Dabei wird ein eher anspruchsloser Begriff von Religion zugrunde gelegt: Sie ist die Beziehung einer Gemeinschaft zu einem oder mehreren göttlichen, transzendenten Wesen; eine Beziehung, die in kultischen, gottesdienstlichen Ritualen, moralischen Normen sowie Bräuchen des Zusammenlebens ihren Ausdruck findet. Unter »Reform« oder gar »Revolution« aber werden hier nicht nur ohnehin notwendige Anpassungen an veränderte Zeitläufte verstanden, sondern grundlegende, bewusst herbeigeführte Brüche von Weltbildern und Institutionen – und zwar in Richtung Zuwachs an Freiheit und Autonomie der Gläubigen.

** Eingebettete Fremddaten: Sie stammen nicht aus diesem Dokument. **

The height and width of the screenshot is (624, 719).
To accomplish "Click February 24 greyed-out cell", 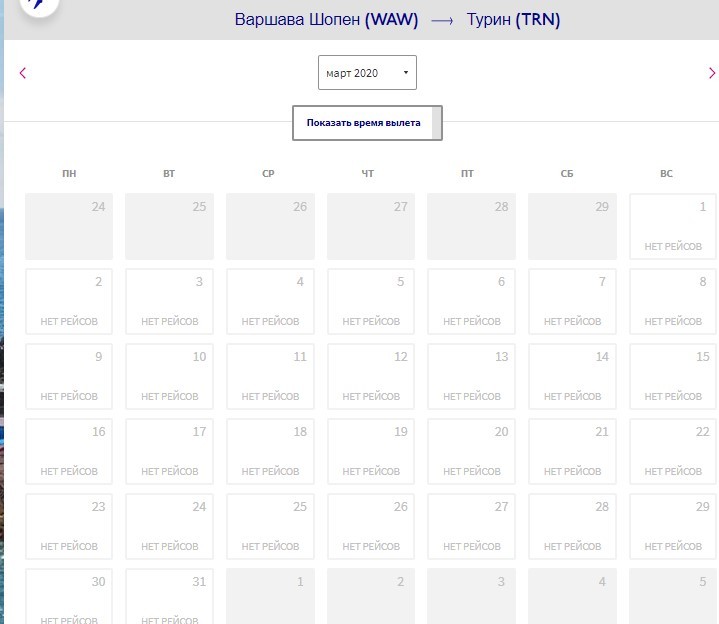I will coord(69,226).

Dabei wird dieses Thema heute nicht nur im internen Rahmen einzelner Religionsgemeinschaften abgehandelt, sondern nicht zuletzt wegen der wachsenden Einwanderung von Muslimen in die Länder des Westens stellt sich die Frage, ob diese Religion einer ähnlichen Reformation wie das Christentum oder einer Reform wie das Judentum des 19. Jahrhunderts bedarf. Freilich zeigt sich, dass ein solcher Vergleich – sogar dann, wenn man wähnt, einen klaren Begriff von »Fundamentalismus« zu haben – alles andere als einfach ist. Schon die Änderungsschübe, die das Judentum in einem Zeitraum von mehr als 2500 Jahren erfuhr, sind schwierig genug zu fassen.

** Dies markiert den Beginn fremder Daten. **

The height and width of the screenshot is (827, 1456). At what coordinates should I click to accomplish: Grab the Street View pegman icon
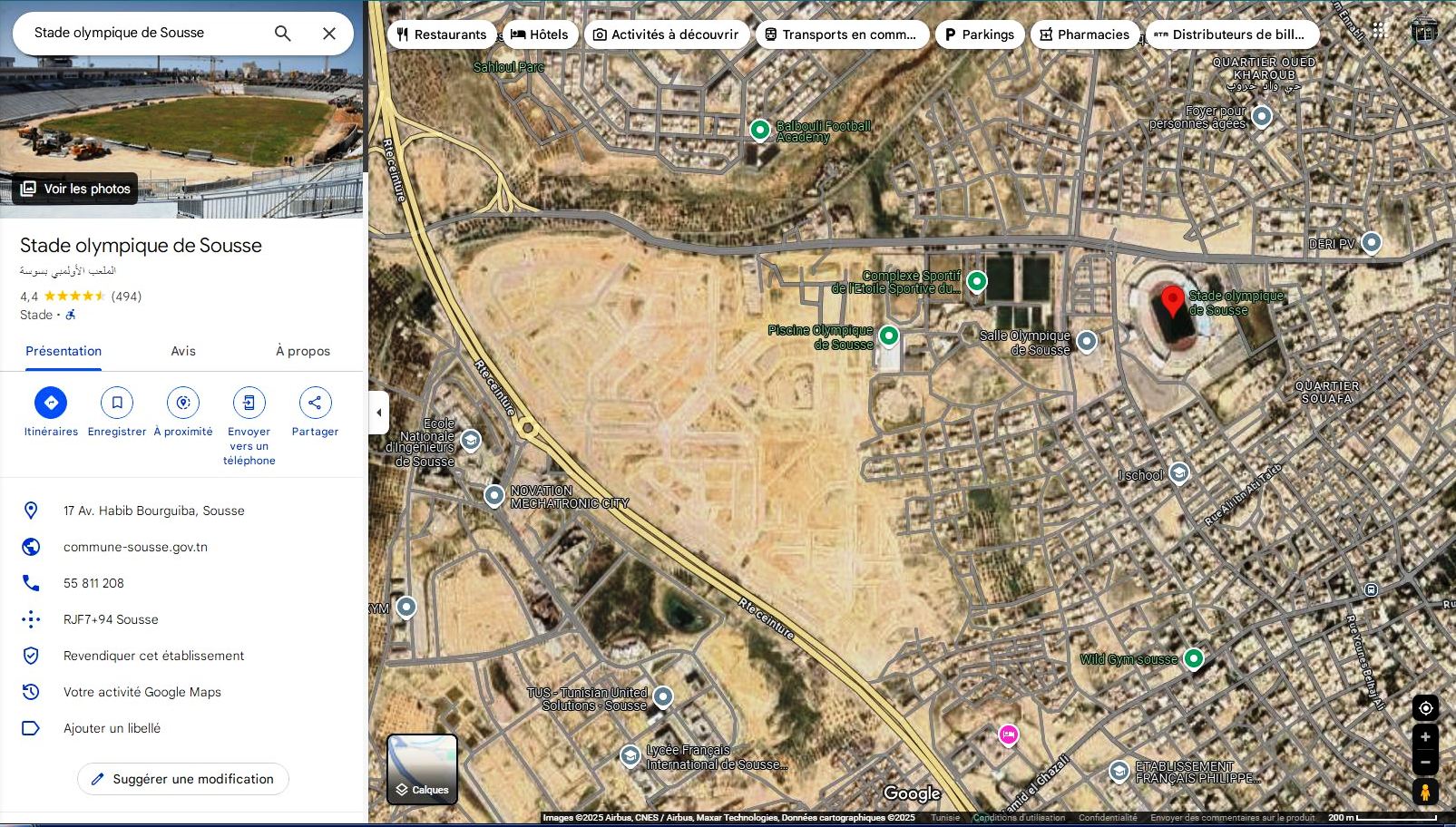coord(1425,793)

Die jüdische Religion, die etwa im siebten Jahrhundert vor der christlichen Zeitrechnung nach Rückkehr der judäischen Verbannten aus Babylon auf Basis der älteren israelitischen Religion entstand, war selbst revolutionär: Zeichnete sie sich doch im Unterschied zu den Religionen der sie umgebenden Kulturen durch das strikte Bekenntnis zu einem einzigen Gott aus. Freilich fand dieser Glaube seinen kultischen, rituellen Ausdruck zunächst in einem Zentralheiligtum, dem Tempel zu Jerusalem mit seinen Priesterkasten und Tieropfern.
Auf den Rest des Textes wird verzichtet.